### Task objective
When a line in the records contains the string "computer", copy that line.

### Stored data
"""
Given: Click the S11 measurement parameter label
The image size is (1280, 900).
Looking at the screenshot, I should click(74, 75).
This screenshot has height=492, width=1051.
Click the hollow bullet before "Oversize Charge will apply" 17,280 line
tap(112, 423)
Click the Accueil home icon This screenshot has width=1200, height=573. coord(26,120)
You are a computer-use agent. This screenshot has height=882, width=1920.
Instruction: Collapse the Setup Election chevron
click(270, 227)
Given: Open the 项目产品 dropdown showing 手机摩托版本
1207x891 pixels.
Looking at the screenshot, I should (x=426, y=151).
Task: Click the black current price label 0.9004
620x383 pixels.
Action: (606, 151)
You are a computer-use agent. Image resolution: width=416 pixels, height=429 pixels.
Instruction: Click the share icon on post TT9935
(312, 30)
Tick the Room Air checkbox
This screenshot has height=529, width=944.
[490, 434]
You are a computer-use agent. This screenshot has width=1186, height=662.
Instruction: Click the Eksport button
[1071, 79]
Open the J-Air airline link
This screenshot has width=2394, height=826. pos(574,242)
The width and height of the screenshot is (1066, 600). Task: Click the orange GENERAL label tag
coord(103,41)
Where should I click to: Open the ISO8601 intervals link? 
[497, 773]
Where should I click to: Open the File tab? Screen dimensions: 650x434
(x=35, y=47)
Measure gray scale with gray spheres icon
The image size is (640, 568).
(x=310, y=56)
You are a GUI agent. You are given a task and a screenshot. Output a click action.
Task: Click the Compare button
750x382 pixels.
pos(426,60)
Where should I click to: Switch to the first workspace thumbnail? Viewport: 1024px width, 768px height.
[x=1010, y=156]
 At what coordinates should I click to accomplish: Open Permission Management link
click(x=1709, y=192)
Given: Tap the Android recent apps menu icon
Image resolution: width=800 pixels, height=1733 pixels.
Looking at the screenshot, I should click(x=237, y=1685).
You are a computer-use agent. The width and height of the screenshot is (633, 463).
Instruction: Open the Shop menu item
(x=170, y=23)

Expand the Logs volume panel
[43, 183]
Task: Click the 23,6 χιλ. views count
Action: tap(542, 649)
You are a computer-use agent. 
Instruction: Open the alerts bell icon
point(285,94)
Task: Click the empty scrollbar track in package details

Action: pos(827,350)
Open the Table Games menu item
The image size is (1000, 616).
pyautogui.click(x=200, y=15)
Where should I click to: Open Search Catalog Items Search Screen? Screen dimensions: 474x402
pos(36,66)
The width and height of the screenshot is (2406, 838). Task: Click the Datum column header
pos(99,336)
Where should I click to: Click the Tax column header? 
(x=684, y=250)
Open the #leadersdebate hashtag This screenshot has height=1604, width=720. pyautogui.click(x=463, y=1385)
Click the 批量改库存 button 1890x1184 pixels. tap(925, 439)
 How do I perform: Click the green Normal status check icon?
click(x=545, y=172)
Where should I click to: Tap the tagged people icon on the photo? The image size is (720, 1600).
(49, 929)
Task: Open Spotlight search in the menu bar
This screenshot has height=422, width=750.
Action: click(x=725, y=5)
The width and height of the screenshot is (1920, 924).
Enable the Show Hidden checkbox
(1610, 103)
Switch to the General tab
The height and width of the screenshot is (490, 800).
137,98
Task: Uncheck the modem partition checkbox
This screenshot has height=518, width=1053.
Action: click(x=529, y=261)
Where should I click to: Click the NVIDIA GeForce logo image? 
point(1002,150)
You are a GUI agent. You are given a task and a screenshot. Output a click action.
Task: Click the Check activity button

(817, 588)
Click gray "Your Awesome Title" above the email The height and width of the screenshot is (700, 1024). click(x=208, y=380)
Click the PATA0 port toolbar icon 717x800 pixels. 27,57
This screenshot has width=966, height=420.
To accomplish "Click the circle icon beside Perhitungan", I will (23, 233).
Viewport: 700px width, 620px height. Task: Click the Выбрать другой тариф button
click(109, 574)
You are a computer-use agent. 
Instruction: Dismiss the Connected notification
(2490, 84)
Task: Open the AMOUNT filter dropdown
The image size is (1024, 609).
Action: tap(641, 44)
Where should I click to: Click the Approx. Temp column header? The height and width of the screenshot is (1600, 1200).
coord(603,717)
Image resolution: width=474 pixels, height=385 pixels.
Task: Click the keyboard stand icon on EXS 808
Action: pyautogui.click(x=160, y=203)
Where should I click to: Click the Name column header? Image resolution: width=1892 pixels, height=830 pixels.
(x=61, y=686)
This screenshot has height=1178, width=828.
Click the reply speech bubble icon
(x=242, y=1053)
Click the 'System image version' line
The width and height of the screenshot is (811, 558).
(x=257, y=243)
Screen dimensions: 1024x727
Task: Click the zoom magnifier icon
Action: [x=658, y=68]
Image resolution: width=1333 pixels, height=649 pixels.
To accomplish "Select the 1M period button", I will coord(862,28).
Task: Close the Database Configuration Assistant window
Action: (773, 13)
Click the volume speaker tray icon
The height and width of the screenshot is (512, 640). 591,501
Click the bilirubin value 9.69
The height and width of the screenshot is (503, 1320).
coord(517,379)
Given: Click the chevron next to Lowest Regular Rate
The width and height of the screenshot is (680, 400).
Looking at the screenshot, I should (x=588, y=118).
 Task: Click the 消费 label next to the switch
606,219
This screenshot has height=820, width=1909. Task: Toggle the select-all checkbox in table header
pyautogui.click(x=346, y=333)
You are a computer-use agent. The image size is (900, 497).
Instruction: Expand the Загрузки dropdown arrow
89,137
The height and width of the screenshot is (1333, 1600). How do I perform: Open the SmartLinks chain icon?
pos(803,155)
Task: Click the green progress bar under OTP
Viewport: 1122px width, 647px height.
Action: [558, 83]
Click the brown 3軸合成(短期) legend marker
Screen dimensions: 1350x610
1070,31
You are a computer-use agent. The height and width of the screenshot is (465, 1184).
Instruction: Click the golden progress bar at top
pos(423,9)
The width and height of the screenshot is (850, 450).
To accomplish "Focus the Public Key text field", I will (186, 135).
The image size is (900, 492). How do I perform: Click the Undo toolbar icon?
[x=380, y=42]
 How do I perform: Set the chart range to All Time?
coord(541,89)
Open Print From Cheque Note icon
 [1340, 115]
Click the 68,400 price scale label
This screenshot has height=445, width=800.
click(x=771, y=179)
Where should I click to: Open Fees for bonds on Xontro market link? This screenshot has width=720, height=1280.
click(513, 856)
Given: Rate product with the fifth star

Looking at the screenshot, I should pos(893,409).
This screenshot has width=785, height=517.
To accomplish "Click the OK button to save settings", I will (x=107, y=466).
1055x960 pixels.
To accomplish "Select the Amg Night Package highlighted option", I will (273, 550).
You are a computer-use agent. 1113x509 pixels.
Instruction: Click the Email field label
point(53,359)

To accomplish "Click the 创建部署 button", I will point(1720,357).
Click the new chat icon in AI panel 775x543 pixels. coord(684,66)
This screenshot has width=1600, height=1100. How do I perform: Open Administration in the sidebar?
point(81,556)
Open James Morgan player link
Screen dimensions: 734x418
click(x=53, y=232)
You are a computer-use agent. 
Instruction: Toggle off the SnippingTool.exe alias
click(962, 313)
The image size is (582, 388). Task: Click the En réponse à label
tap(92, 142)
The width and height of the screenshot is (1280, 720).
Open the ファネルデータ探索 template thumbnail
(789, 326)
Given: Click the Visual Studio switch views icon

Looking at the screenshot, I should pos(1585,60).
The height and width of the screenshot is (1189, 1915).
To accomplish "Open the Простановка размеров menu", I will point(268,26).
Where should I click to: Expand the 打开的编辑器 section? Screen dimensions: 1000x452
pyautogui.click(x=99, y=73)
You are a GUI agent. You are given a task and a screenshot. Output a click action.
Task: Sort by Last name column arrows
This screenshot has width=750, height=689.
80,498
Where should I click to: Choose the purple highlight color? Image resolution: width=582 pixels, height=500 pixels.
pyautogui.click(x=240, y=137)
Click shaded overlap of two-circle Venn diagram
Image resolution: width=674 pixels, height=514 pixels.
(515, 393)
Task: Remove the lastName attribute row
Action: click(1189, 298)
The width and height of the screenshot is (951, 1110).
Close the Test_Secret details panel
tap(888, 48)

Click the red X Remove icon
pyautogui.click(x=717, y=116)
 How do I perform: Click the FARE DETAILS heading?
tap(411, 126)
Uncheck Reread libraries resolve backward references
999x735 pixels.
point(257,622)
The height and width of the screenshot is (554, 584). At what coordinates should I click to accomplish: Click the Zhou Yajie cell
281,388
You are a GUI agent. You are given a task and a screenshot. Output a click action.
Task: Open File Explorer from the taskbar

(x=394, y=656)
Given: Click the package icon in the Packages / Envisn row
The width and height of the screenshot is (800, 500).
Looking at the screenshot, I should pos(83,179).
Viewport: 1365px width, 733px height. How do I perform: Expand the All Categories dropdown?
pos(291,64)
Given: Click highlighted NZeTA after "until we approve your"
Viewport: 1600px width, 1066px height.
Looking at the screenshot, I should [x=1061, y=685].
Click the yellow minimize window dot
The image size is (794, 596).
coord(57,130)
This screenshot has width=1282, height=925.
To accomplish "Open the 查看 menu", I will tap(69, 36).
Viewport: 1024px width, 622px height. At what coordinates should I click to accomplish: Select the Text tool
"""
### Output
You are a computer-use agent. This screenshot has height=882, width=1920.
You are a computer-use agent. Image resolution: width=416 pixels, height=429 pixels.
You are a computer-use agent. This screenshot has width=1186, height=662.
You are a computer-use agent. The width and height of the screenshot is (633, 463).
You are a computer-use agent. 
You are a computer-use agent. 
You are a computer-use agent. The image size is (900, 497).
You are a computer-use agent. The height and width of the screenshot is (465, 1184).
You are a computer-use agent. 1113x509 pixels.
You are a computer-use agent. 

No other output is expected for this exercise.